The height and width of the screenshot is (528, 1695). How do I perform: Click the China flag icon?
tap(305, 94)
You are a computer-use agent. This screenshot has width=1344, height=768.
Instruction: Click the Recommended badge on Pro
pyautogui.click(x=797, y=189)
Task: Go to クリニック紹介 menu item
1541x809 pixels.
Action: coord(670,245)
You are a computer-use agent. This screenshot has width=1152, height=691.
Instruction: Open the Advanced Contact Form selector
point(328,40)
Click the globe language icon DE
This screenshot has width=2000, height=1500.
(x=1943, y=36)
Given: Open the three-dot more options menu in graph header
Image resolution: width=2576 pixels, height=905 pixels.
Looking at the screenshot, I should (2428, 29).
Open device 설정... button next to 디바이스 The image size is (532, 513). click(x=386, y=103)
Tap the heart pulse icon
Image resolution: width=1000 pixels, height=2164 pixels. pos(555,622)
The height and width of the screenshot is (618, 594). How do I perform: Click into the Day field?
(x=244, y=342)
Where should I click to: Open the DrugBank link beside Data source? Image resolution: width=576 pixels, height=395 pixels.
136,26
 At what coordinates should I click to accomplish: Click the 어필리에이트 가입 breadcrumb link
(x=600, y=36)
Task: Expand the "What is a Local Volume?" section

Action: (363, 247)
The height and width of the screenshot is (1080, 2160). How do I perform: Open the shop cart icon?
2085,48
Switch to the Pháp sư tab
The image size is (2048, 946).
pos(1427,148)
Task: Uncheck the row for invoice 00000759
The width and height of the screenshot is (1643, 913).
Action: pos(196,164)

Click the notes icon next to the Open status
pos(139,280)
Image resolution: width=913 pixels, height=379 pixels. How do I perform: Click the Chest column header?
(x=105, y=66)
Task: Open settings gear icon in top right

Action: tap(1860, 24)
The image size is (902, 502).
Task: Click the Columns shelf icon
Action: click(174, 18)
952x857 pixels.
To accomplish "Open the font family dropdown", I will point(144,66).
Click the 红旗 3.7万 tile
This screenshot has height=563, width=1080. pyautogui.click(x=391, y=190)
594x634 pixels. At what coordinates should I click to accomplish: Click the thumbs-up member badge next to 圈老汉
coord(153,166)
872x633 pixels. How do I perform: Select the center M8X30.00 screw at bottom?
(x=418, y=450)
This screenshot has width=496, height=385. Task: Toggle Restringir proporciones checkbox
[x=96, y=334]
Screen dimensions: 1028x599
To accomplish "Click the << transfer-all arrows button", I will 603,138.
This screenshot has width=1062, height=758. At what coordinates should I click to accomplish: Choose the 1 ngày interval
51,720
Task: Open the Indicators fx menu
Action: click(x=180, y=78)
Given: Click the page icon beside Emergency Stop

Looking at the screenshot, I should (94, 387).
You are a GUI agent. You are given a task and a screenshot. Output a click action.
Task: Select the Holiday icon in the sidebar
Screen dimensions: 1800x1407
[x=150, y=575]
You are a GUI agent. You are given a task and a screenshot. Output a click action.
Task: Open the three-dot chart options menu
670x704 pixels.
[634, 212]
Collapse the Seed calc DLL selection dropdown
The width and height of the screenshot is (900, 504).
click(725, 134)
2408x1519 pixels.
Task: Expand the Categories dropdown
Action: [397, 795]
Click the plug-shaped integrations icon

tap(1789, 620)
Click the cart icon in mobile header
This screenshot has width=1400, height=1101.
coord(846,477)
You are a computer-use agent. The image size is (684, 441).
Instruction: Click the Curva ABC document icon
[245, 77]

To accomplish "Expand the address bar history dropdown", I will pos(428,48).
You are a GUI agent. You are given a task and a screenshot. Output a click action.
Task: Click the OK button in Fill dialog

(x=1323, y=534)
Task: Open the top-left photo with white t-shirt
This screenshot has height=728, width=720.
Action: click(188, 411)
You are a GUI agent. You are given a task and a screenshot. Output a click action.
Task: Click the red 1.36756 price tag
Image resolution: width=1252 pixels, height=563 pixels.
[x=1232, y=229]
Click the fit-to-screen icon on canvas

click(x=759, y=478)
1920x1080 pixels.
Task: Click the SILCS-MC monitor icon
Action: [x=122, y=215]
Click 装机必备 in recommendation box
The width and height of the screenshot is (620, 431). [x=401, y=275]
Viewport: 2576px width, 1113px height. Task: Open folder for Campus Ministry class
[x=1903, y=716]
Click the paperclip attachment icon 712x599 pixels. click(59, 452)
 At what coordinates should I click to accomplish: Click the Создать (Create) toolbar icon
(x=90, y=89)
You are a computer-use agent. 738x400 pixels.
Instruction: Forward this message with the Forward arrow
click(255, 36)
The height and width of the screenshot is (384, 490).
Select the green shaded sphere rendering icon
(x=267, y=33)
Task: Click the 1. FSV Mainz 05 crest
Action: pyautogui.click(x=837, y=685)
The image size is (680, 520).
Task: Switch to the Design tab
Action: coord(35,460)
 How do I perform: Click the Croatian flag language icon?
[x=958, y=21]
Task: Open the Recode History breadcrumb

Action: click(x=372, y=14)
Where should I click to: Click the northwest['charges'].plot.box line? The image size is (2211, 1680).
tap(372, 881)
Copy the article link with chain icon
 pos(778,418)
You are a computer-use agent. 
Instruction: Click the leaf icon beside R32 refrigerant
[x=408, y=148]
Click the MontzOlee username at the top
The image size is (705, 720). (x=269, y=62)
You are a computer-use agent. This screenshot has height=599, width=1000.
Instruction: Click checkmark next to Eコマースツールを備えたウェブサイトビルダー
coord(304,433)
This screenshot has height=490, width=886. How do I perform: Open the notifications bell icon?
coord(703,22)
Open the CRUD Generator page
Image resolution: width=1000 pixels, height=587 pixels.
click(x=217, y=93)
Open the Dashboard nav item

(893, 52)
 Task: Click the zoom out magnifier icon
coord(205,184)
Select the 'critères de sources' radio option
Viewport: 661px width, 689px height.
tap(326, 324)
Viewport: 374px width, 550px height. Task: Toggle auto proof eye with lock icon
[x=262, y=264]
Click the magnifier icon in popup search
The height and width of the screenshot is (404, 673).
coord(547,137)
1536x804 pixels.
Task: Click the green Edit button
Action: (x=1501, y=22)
============================================================
→ **EXERCISE INSTRUCTIONS**: Turn every line of the material above into a JSON list of strings, with one string per line and blank lines left out.

→ **COMPLETE RESPONSE**:
[
  "The height and width of the screenshot is (528, 1695). How do I perform: Click the China flag icon?",
  "tap(305, 94)",
  "You are a computer-use agent. This screenshot has width=1344, height=768.",
  "Instruction: Click the Recommended badge on Pro",
  "pyautogui.click(x=797, y=189)",
  "Task: Go to クリニック紹介 menu item",
  "1541x809 pixels.",
  "Action: coord(670,245)",
  "You are a computer-use agent. This screenshot has width=1152, height=691.",
  "Instruction: Open the Advanced Contact Form selector",
  "point(328,40)",
  "Click the globe language icon DE",
  "This screenshot has width=2000, height=1500.",
  "(x=1943, y=36)",
  "Given: Open the three-dot more options menu in graph header",
  "Image resolution: width=2576 pixels, height=905 pixels.",
  "Looking at the screenshot, I should (2428, 29).",
  "Open device 설정... button next to 디바이스 The image size is (532, 513). click(x=386, y=103)",
  "Tap the heart pulse icon",
  "Image resolution: width=1000 pixels, height=2164 pixels. pos(555,622)",
  "The height and width of the screenshot is (618, 594). How do I perform: Click into the Day field?",
  "(x=244, y=342)",
  "Where should I click to: Open the DrugBank link beside Data source? Image resolution: width=576 pixels, height=395 pixels.",
  "136,26",
  " At what coordinates should I click to accomplish: Click the 어필리에이트 가입 breadcrumb link",
  "(x=600, y=36)",
  "Task: Expand the \"What is a Local Volume?\" section",
  "Action: (363, 247)",
  "The height and width of the screenshot is (1080, 2160). How do I perform: Open the shop cart icon?",
  "2085,48",
  "Switch to the Pháp sư tab",
  "The image size is (2048, 946).",
  "pos(1427,148)",
  "Task: Uncheck the row for invoice 00000759",
  "The width and height of the screenshot is (1643, 913).",
  "Action: pos(196,164)",
  "Click the notes icon next to the Open status",
  "pos(139,280)",
  "Image resolution: width=913 pixels, height=379 pixels. How do I perform: Click the Chest column header?",
  "(x=105, y=66)",
  "Task: Open settings gear icon in top right",
  "Action: tap(1860, 24)",
  "The image size is (902, 502).",
  "Task: Click the Columns shelf icon",
  "Action: click(174, 18)",
  "952x857 pixels.",
  "To accomplish \"Open the font family dropdown\", I will point(144,66).",
  "Click the 红旗 3.7万 tile",
  "This screenshot has height=563, width=1080. pyautogui.click(x=391, y=190)",
  "594x634 pixels. At what coordinates should I click to accomplish: Click the thumbs-up member badge next to 圈老汉",
  "coord(153,166)",
  "872x633 pixels. How do I perform: Select the center M8X30.00 screw at bottom?",
  "(x=418, y=450)",
  "This screenshot has width=496, height=385. Task: Toggle Restringir proporciones checkbox",
  "[x=96, y=334]",
  "Screen dimensions: 1028x599",
  "To accomplish \"Click the << transfer-all arrows button\", I will 603,138.",
  "This screenshot has width=1062, height=758. At what coordinates should I click to accomplish: Choose the 1 ngày interval",
  "51,720",
  "Task: Open the Indicators fx menu",
  "Action: click(x=180, y=78)",
  "Given: Click the page icon beside Emergency Stop",
  "Looking at the screenshot, I should (94, 387).",
  "You are a GUI agent. You are given a task and a screenshot. Output a click action.",
  "Task: Select the Holiday icon in the sidebar",
  "Screen dimensions: 1800x1407",
  "[x=150, y=575]",
  "You are a GUI agent. You are given a task and a screenshot. Output a click action.",
  "Task: Open the three-dot chart options menu",
  "670x704 pixels.",
  "[634, 212]",
  "Collapse the Seed calc DLL selection dropdown",
  "The width and height of the screenshot is (900, 504).",
  "click(725, 134)",
  "2408x1519 pixels.",
  "Task: Expand the Categories dropdown",
  "Action: [397, 795]",
  "Click the plug-shaped integrations icon",
  "tap(1789, 620)",
  "Click the cart icon in mobile header",
  "This screenshot has width=1400, height=1101.",
  "coord(846,477)",
  "You are a computer-use agent. The image size is (684, 441).",
  "Instruction: Click the Curva ABC document icon",
  "[245, 77]",
  "To accomplish \"Expand the address bar history dropdown\", I will pos(428,48).",
  "You are a GUI agent. You are given a task and a screenshot. Output a click action.",
  "Task: Click the OK button in Fill dialog",
  "(x=1323, y=534)",
  "Task: Open the top-left photo with white t-shirt",
  "This screenshot has height=728, width=720.",
  "Action: click(188, 411)",
  "You are a GUI agent. You are given a task and a screenshot. Output a click action.",
  "Task: Click the red 1.36756 price tag",
  "Image resolution: width=1252 pixels, height=563 pixels.",
  "[x=1232, y=229]",
  "Click the fit-to-screen icon on canvas",
  "click(x=759, y=478)",
  "1920x1080 pixels.",
  "Task: Click the SILCS-MC monitor icon",
  "Action: [x=122, y=215]",
  "Click 装机必备 in recommendation box",
  "The width and height of the screenshot is (620, 431). [x=401, y=275]",
  "Viewport: 2576px width, 1113px height. Task: Open folder for Campus Ministry class",
  "[x=1903, y=716]",
  "Click the paperclip attachment icon 712x599 pixels. click(59, 452)",
  " At what coordinates should I click to accomplish: Click the Создать (Create) toolbar icon",
  "(x=90, y=89)",
  "You are a computer-use agent. 738x400 pixels.",
  "Instruction: Forward this message with the Forward arrow",
  "click(255, 36)",
  "The height and width of the screenshot is (384, 490).",
  "Select the green shaded sphere rendering icon",
  "(x=267, y=33)",
  "Task: Click the 1. FSV Mainz 05 crest",
  "Action: pyautogui.click(x=837, y=685)",
  "The image size is (680, 520).",
  "Task: Switch to the Design tab",
  "Action: coord(35,460)",
  " How do I perform: Click the Croatian flag language icon?",
  "[x=958, y=21]",
  "Task: Open the Recode History breadcrumb",
  "Action: click(x=372, y=14)",
  "Where should I click to: Click the northwest['charges'].plot.box line? The image size is (2211, 1680).",
  "tap(372, 881)",
  "Copy the article link with chain icon",
  " pos(778,418)",
  "You are a computer-use agent. ",
  "Instruction: Click the leaf icon beside R32 refrigerant",
  "[x=408, y=148]",
  "Click the MontzOlee username at the top",
  "The image size is (705, 720). (x=269, y=62)",
  "You are a computer-use agent. This screenshot has height=599, width=1000.",
  "Instruction: Click checkmark next to Eコマースツールを備えたウェブサイトビルダー",
  "coord(304,433)",
  "This screenshot has height=490, width=886. How do I perform: Open the notifications bell icon?",
  "coord(703,22)",
  "Open the CRUD Generator page",
  "Image resolution: width=1000 pixels, height=587 pixels.",
  "click(x=217, y=93)",
  "Open the Dashboard nav item",
  "(893, 52)",
  " Task: Click the zoom out magnifier icon",
  "coord(205,184)",
  "Select the 'critères de sources' radio option",
  "Viewport: 661px width, 689px height.",
  "tap(326, 324)",
  "Viewport: 374px width, 550px height. Task: Toggle auto proof eye with lock icon",
  "[x=262, y=264]",
  "Click the magnifier icon in popup search",
  "The height and width of the screenshot is (404, 673).",
  "coord(547,137)",
  "1536x804 pixels.",
  "Task: Click the green Edit button",
  "Action: (x=1501, y=22)"
]